▸ **Task instructions**
Give an exact reproduction of the lines from the one with "The width and height of the screenshot is (661, 470)." to the final line of the entries below, both ends included, and omit the pictures.

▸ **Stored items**
|---|

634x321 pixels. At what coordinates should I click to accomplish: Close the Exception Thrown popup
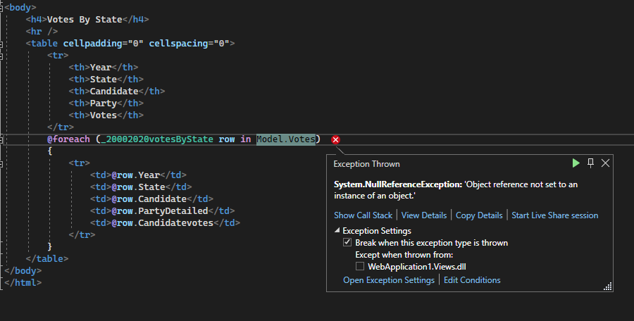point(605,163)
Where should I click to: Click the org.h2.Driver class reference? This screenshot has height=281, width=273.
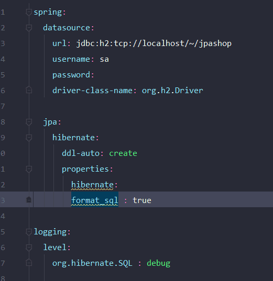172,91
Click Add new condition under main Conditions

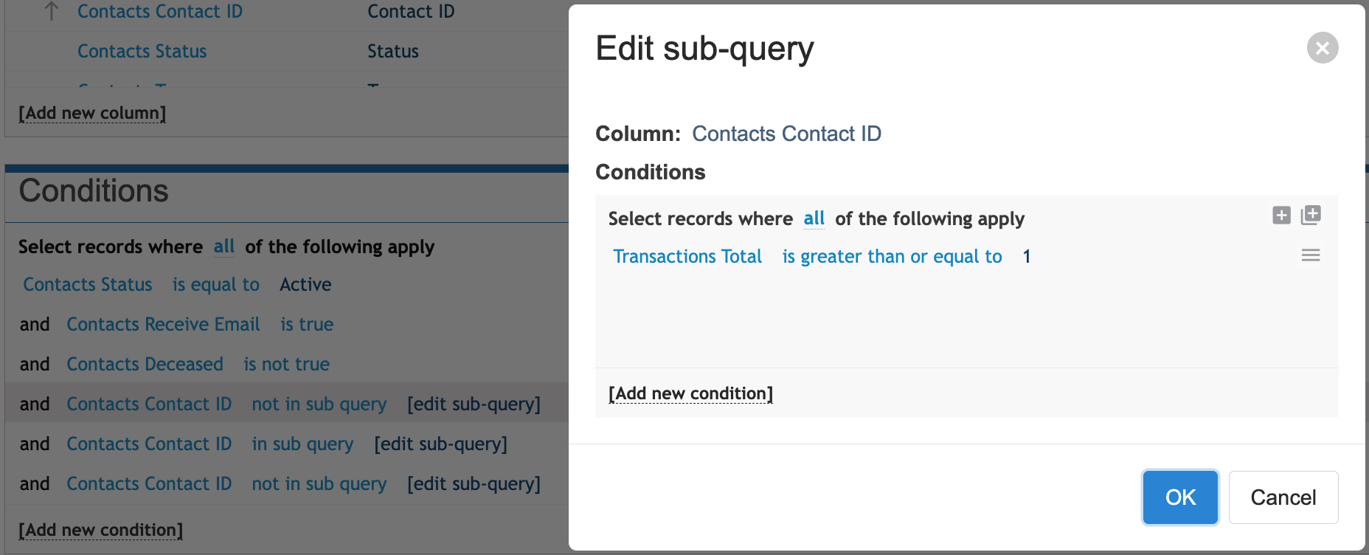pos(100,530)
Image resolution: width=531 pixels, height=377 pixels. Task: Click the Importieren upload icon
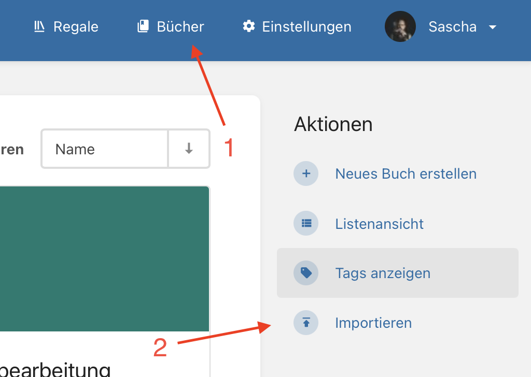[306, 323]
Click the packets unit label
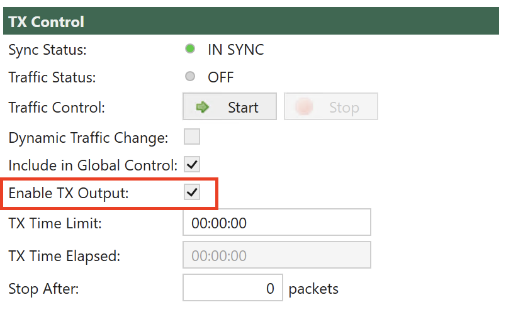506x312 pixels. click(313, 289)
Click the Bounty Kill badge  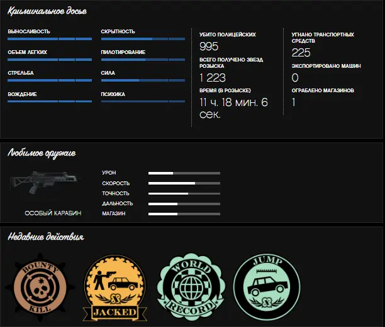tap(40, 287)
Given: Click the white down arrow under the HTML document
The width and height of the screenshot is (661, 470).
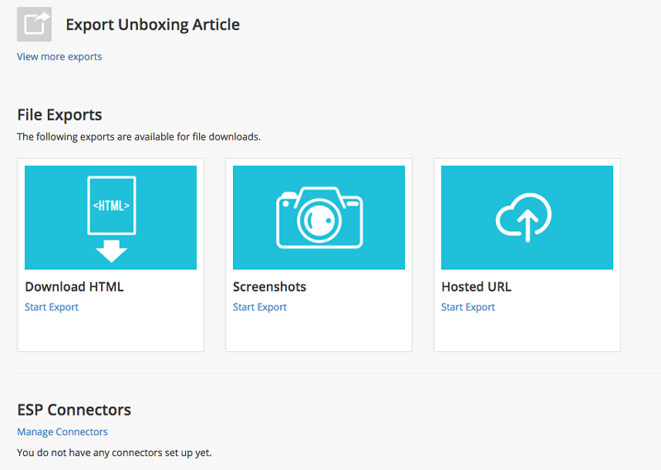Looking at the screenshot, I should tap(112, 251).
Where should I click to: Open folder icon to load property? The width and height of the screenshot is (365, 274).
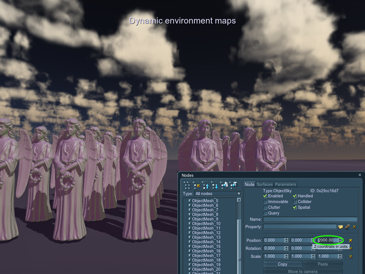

|---|

▸ **Solution for this task**
The width and height of the screenshot is (661, 470).
Looking at the screenshot, I should tap(112, 251).
Where should I click to: Open folder icon to load property? The width and height of the screenshot is (365, 274).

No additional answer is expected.